Transcribe the Mac gaming review below, starting at "Once again, the" up to and including "can prove important.".

* [Text block]
>> begin

Once again, the experience will be uncannily like that for Windows, but that's still a positive. Other than obvious concessions to keyboard controls and slightly different fonts, the experience is much like that you might have encountered before. You may want to get a more gaming friendly mouse, however. Most Windows games depend much more heavily on the right mouse button or more obvious detents in the scroll wheel, so having a mouse where those controls are more discrete can prove important.

Simultaneously, Portal may also be one of the best examples of performance differences between Mac OS X and Windows, though thankfully it also shows how much closer Apple has gotten to performance in recent years. On a 27-inch iMac with 4GB of RAM, a 2.66GHz Core i5 and a Radeon HD 4850, we can play Portal very smoothly in Windows 7 at the screen's native 2560x1440 with 2X antialiasing, anisotropic filtering and all details set to high. In Mac OS X Snow Leopard, it's not quite as good but very close. We can turn in similar frame rates and keep all the visual detail, but we have to turn the antialiasing off. At this stage, it's hard to tell whether this is a virtue of less optimized graphics drivers on the Mac side or simply the way the OS uses video memory. The Radeon HD 4850's 512MB of memory is enough in many conditions, but it may be borderline for a greater-than-HD resolution with antialiasing chewing up extra buffer space.

It was here we also got a sign of the games being in a rough state, at least in the beta. When we first played Portal, the game actually broke in the fourth test chamber: an elevator that was to move us along simply climbed upwards while we stayed put. It similarly didn't seem to recognize the achievements we'd already recorded in the Windows version. There have been multiple patches that have fixed this and more -- all delivered automatically, thanks to Steam -- but we wouldn't be surprised if the first games out of the gate may need tweaking before they're completely polished for the Mac.

>> end

* [Stored data]
>> begin

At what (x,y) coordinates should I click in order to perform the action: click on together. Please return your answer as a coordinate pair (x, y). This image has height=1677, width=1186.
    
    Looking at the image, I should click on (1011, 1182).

>> end

* [Finished answer]
Once again, the experience will be uncannily like that for Windows, but that's still a positive. Other than obvious concessions to keyboard controls and slightly different fonts, the experience is much like that you might have encountered before. You may want to get a more gaming friendly mouse, however. Most Windows games depend much more heavily on the right mouse button or more obvious detents in the scroll wheel, so having a mouse where those controls are more discrete can prove important.